##### Data for this task #####

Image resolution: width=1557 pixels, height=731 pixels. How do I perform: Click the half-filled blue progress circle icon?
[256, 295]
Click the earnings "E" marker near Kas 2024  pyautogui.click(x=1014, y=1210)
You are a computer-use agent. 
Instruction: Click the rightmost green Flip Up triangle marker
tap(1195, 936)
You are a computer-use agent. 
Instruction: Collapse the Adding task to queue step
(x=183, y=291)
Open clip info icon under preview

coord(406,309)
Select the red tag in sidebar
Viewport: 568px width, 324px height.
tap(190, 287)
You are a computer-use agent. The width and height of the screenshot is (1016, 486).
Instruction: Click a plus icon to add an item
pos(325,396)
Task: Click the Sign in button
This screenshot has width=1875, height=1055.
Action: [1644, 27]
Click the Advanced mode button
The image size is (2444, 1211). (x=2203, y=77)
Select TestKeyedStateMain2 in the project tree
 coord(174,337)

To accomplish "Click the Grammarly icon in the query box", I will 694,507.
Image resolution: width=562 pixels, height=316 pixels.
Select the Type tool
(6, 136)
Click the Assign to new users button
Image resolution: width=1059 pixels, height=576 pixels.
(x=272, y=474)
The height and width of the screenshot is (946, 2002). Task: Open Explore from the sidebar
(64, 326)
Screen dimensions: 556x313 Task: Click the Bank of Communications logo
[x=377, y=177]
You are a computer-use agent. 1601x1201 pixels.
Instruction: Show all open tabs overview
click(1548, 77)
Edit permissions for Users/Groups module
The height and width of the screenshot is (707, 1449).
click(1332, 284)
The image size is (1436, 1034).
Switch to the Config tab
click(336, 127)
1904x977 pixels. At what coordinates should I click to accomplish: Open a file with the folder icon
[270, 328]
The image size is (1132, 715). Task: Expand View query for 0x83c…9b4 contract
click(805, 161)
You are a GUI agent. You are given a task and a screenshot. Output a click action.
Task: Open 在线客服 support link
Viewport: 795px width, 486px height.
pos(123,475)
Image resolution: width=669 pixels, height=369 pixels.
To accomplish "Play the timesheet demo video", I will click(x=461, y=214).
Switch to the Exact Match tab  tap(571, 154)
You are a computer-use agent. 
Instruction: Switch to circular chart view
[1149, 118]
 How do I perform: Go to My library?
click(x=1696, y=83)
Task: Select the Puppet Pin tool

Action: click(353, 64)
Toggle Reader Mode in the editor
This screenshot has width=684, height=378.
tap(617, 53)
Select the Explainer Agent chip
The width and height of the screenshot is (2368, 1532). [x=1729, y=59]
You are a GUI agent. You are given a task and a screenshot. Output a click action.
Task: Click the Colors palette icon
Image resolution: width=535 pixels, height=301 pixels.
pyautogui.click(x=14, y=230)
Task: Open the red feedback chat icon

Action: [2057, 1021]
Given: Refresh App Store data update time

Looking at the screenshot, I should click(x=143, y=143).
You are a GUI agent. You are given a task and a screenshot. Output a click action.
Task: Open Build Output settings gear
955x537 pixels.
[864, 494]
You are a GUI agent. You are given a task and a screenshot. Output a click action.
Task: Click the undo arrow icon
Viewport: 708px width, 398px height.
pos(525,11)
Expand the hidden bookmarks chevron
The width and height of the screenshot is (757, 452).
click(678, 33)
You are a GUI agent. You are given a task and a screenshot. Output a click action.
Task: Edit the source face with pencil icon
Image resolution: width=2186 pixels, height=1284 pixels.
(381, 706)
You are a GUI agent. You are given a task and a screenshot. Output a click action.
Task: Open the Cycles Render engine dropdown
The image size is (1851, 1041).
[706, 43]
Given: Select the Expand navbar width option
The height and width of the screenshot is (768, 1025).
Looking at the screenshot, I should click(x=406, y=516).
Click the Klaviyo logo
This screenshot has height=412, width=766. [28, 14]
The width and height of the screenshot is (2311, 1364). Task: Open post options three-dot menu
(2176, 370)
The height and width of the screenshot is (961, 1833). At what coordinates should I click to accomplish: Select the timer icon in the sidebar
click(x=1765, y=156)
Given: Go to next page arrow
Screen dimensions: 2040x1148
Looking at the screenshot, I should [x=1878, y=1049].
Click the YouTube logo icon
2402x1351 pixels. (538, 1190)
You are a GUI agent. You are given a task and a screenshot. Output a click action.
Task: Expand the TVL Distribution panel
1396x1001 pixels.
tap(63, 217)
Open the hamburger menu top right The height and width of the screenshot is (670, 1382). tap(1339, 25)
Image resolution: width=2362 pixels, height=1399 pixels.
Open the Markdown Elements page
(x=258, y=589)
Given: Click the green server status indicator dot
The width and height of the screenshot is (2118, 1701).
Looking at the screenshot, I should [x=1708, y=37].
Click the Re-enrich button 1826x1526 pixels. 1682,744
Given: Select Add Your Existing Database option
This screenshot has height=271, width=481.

#####

[What to do]: Could the data above be set down exactly, in full?

[Task result]:
Image resolution: width=1557 pixels, height=731 pixels. How do I perform: Click the half-filled blue progress circle icon?
[256, 295]
Click the earnings "E" marker near Kas 2024  pyautogui.click(x=1014, y=1210)
You are a computer-use agent. 
Instruction: Click the rightmost green Flip Up triangle marker
tap(1195, 936)
You are a computer-use agent. 
Instruction: Collapse the Adding task to queue step
(x=183, y=291)
Open clip info icon under preview

coord(406,309)
Select the red tag in sidebar
Viewport: 568px width, 324px height.
tap(190, 287)
You are a computer-use agent. The width and height of the screenshot is (1016, 486).
Instruction: Click a plus icon to add an item
pos(325,396)
Task: Click the Sign in button
This screenshot has width=1875, height=1055.
Action: [1644, 27]
Click the Advanced mode button
The image size is (2444, 1211). (x=2203, y=77)
Select TestKeyedStateMain2 in the project tree
 coord(174,337)

To accomplish "Click the Grammarly icon in the query box", I will 694,507.
Image resolution: width=562 pixels, height=316 pixels.
Select the Type tool
(6, 136)
Click the Assign to new users button
Image resolution: width=1059 pixels, height=576 pixels.
(x=272, y=474)
The height and width of the screenshot is (946, 2002). Task: Open Explore from the sidebar
(64, 326)
Screen dimensions: 556x313 Task: Click the Bank of Communications logo
[x=377, y=177]
You are a computer-use agent. 1601x1201 pixels.
Instruction: Show all open tabs overview
click(1548, 77)
Edit permissions for Users/Groups module
The height and width of the screenshot is (707, 1449).
click(1332, 284)
The image size is (1436, 1034).
Switch to the Config tab
click(336, 127)
1904x977 pixels. At what coordinates should I click to accomplish: Open a file with the folder icon
[270, 328]
The image size is (1132, 715). Task: Expand View query for 0x83c…9b4 contract
click(805, 161)
You are a GUI agent. You are given a task and a screenshot. Output a click action.
Task: Open 在线客服 support link
Viewport: 795px width, 486px height.
pos(123,475)
Image resolution: width=669 pixels, height=369 pixels.
To accomplish "Play the timesheet demo video", I will click(x=461, y=214).
Switch to the Exact Match tab  tap(571, 154)
You are a computer-use agent. 
Instruction: Switch to circular chart view
[1149, 118]
 How do I perform: Go to My library?
click(x=1696, y=83)
Task: Select the Puppet Pin tool

Action: click(353, 64)
Toggle Reader Mode in the editor
This screenshot has width=684, height=378.
tap(617, 53)
Select the Explainer Agent chip
The width and height of the screenshot is (2368, 1532). [x=1729, y=59]
You are a GUI agent. You are given a task and a screenshot. Output a click action.
Task: Click the Colors palette icon
Image resolution: width=535 pixels, height=301 pixels.
pyautogui.click(x=14, y=230)
Task: Open the red feedback chat icon

Action: [2057, 1021]
Given: Refresh App Store data update time

Looking at the screenshot, I should click(x=143, y=143).
You are a GUI agent. You are given a task and a screenshot. Output a click action.
Task: Open Build Output settings gear
955x537 pixels.
[864, 494]
You are a GUI agent. You are given a task and a screenshot. Output a click action.
Task: Click the undo arrow icon
Viewport: 708px width, 398px height.
pos(525,11)
Expand the hidden bookmarks chevron
The width and height of the screenshot is (757, 452).
click(678, 33)
You are a GUI agent. You are given a task and a screenshot. Output a click action.
Task: Edit the source face with pencil icon
Image resolution: width=2186 pixels, height=1284 pixels.
(381, 706)
You are a GUI agent. You are given a task and a screenshot. Output a click action.
Task: Open the Cycles Render engine dropdown
The image size is (1851, 1041).
[706, 43]
Given: Select the Expand navbar width option
The height and width of the screenshot is (768, 1025).
Looking at the screenshot, I should click(x=406, y=516).
Click the Klaviyo logo
This screenshot has height=412, width=766. [28, 14]
The width and height of the screenshot is (2311, 1364). Task: Open post options three-dot menu
(2176, 370)
The height and width of the screenshot is (961, 1833). At what coordinates should I click to accomplish: Select the timer icon in the sidebar
click(x=1765, y=156)
Given: Go to next page arrow
Screen dimensions: 2040x1148
Looking at the screenshot, I should [x=1878, y=1049].
Click the YouTube logo icon
2402x1351 pixels. (538, 1190)
You are a GUI agent. You are given a task and a screenshot. Output a click action.
Task: Expand the TVL Distribution panel
1396x1001 pixels.
tap(63, 217)
Open the hamburger menu top right The height and width of the screenshot is (670, 1382). tap(1339, 25)
Image resolution: width=2362 pixels, height=1399 pixels.
Open the Markdown Elements page
(x=258, y=589)
Given: Click the green server status indicator dot
The width and height of the screenshot is (2118, 1701).
Looking at the screenshot, I should [x=1708, y=37].
Click the Re-enrich button 1826x1526 pixels. 1682,744
Given: Select Add Your Existing Database option
This screenshot has height=271, width=481.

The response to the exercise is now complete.